***** Excerpted records

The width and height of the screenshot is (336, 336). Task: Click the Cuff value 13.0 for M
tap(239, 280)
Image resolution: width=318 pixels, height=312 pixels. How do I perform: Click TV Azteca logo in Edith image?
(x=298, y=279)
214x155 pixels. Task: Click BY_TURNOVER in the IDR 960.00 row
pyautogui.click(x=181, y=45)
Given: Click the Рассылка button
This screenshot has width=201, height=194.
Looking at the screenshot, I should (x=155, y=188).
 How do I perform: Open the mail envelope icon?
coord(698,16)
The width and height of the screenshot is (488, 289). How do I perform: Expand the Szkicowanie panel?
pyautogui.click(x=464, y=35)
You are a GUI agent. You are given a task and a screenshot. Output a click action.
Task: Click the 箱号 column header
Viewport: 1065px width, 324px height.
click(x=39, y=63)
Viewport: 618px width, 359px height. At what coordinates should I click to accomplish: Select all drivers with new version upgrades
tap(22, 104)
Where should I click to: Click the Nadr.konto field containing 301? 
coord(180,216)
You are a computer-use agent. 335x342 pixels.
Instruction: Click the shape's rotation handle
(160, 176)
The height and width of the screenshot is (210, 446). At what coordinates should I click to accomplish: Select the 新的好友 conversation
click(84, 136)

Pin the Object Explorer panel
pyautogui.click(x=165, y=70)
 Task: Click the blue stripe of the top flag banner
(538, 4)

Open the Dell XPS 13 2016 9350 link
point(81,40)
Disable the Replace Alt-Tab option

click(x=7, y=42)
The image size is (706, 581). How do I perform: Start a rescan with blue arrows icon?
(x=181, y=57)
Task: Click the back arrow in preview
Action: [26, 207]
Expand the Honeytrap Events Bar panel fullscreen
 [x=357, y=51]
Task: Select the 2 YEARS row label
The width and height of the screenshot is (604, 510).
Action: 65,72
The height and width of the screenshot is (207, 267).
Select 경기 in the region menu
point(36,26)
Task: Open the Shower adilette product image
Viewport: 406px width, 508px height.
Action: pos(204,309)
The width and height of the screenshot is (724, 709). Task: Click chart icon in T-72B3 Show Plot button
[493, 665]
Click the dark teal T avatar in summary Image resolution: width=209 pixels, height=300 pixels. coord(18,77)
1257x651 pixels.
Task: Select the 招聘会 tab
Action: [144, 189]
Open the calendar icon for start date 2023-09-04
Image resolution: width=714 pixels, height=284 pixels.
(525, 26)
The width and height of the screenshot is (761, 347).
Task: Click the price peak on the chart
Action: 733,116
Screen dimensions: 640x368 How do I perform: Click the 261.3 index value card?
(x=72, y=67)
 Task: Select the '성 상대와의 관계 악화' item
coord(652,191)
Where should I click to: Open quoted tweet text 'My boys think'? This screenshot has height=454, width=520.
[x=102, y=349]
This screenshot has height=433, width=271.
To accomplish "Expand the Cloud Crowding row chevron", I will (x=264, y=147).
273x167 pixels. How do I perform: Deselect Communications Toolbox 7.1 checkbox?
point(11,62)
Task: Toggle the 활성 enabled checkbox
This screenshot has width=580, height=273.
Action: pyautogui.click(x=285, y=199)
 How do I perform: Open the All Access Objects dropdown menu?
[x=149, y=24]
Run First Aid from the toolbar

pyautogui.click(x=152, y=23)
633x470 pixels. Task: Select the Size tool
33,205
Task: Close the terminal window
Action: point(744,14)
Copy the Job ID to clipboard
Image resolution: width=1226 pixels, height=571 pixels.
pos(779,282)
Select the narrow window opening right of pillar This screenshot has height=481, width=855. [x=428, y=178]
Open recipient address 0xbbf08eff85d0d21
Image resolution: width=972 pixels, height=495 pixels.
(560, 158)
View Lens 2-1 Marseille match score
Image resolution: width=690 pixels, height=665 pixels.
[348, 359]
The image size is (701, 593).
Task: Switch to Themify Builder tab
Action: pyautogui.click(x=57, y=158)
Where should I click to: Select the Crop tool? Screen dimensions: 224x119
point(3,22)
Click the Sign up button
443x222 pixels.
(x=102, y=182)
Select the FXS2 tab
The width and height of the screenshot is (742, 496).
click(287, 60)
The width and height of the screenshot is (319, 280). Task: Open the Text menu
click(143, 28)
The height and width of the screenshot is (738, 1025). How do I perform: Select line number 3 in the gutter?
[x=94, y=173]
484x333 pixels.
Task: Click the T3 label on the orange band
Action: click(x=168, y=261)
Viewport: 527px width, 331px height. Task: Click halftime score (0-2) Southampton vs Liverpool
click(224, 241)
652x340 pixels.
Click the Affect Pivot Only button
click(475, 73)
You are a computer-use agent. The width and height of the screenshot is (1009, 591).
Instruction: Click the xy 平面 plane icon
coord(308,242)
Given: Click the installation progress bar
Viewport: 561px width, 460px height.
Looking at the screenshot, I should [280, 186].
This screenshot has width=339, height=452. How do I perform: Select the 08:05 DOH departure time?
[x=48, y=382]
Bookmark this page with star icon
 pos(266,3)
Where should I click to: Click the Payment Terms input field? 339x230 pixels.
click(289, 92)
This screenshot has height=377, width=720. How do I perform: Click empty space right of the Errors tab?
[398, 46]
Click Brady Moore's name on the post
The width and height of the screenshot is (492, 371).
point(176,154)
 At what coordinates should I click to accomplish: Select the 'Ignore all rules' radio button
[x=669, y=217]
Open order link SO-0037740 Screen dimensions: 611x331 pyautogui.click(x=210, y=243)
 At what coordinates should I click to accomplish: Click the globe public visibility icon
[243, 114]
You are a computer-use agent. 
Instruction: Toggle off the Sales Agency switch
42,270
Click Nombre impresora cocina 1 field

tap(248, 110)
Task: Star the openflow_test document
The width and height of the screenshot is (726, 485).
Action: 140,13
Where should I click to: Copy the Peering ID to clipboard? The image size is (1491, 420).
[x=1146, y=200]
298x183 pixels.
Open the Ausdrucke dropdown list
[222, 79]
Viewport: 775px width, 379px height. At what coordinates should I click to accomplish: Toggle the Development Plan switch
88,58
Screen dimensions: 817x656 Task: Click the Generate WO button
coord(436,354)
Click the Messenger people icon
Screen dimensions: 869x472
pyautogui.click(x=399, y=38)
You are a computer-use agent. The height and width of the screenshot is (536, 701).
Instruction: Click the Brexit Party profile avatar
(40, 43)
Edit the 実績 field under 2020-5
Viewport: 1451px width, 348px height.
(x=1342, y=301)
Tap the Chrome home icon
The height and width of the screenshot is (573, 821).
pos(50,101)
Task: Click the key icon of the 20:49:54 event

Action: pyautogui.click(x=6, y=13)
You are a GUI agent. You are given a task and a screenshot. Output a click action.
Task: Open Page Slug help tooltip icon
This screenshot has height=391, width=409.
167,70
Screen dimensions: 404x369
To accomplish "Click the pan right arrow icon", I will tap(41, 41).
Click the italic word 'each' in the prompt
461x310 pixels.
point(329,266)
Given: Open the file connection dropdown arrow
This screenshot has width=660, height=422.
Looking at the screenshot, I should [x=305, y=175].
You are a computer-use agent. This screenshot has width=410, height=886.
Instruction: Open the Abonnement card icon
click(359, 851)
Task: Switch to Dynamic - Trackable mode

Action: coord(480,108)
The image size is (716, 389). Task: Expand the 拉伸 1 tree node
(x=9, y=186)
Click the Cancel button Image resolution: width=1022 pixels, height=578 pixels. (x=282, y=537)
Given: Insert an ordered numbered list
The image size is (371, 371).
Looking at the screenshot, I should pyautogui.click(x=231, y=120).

**********

*Exercise instructions:* Write the lines out verbatim, from the one with "Instruction: Open the Abonnement card icon" through the last line of the entries, and stop there.

*Reply:*
Instruction: Open the Abonnement card icon
click(359, 851)
Task: Switch to Dynamic - Trackable mode

Action: coord(480,108)
The image size is (716, 389). Task: Expand the 拉伸 1 tree node
(x=9, y=186)
Click the Cancel button Image resolution: width=1022 pixels, height=578 pixels. (x=282, y=537)
Given: Insert an ordered numbered list
The image size is (371, 371).
Looking at the screenshot, I should pyautogui.click(x=231, y=120).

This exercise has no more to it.